The researchers then analyzed genetic differences across the four groups and found that, remarkably, they had very distinct genetic profiles. “To me, the biggest surprise was how different the four subtypes turned out to be…. The underlying genetics and biology are very different,” says Olga Troyanskaya, a genomics researcher at Princeton and the study’s senior author. For example, different genes become active at different times in development—some become relevant before birth; others do so after. The Social and Behavioral Challenges group had more mutations in genes that became active after birth, Litman and Troyanskaya say, which could explain why these participants did not have developmental delays and tended to be diagnosed later than those in the other three groups.

“I expected these subtypes to have some differences in their biological underpinnings,” says Sauerwald, but the differences were even more pronounced than she expected, with very little biological overlap.

These four groups aren’t entirely unfamiliar to Volkmar and Lord, neither of whom were involved in the study. “The groups make sense and follow lots of findings by other researchers,” Lord says. In that regard, the subtypes “have a ‘rediscovering the wheel’ aspect,” Volkmar says—it’s the connection to genetics that makes these results most noteworthy.

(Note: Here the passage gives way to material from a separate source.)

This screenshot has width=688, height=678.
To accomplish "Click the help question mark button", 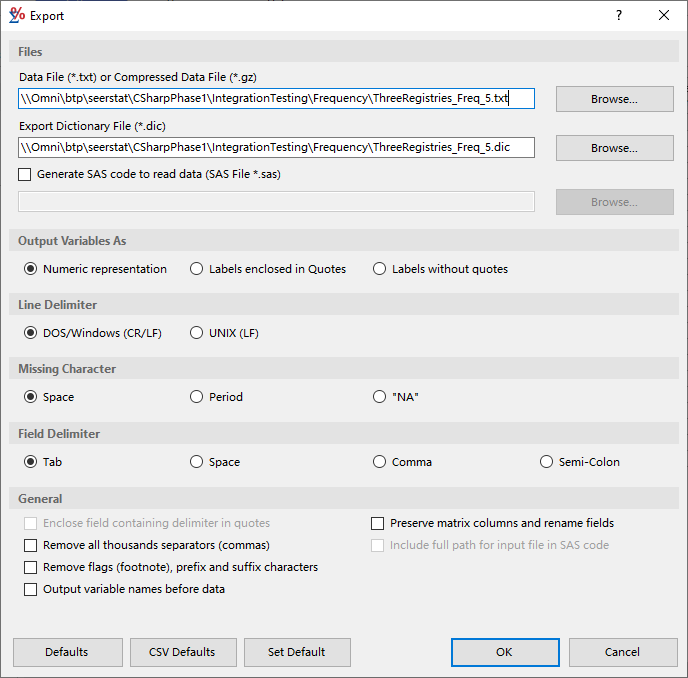I will pyautogui.click(x=619, y=15).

These subgroups almost certainly don’t cover the entire autism spectrum, given that the results were based on a sample that didn’t represent the autistic population at large. The sample was 77 percent white, and some portions of the genetics results could only be performed for people with European ancestry because of limitations in available data. Also, some traits related to autism are rare and may not have been present enough in the sample to be picked up by the researchers’ statistical measurements. “This classification is not a definitive, comprehensive grouping,” Troyanskaya says. “With additional data, more precise definitions of subtypes could emerge.”

For Volkmar, the study “speaks to the need to be a bit more fine-grained in our approaches to diagnosis,” he says. “It spurs us to think about new approaches” to how to diagnose and understand autism—with subtypes rather than a single condition.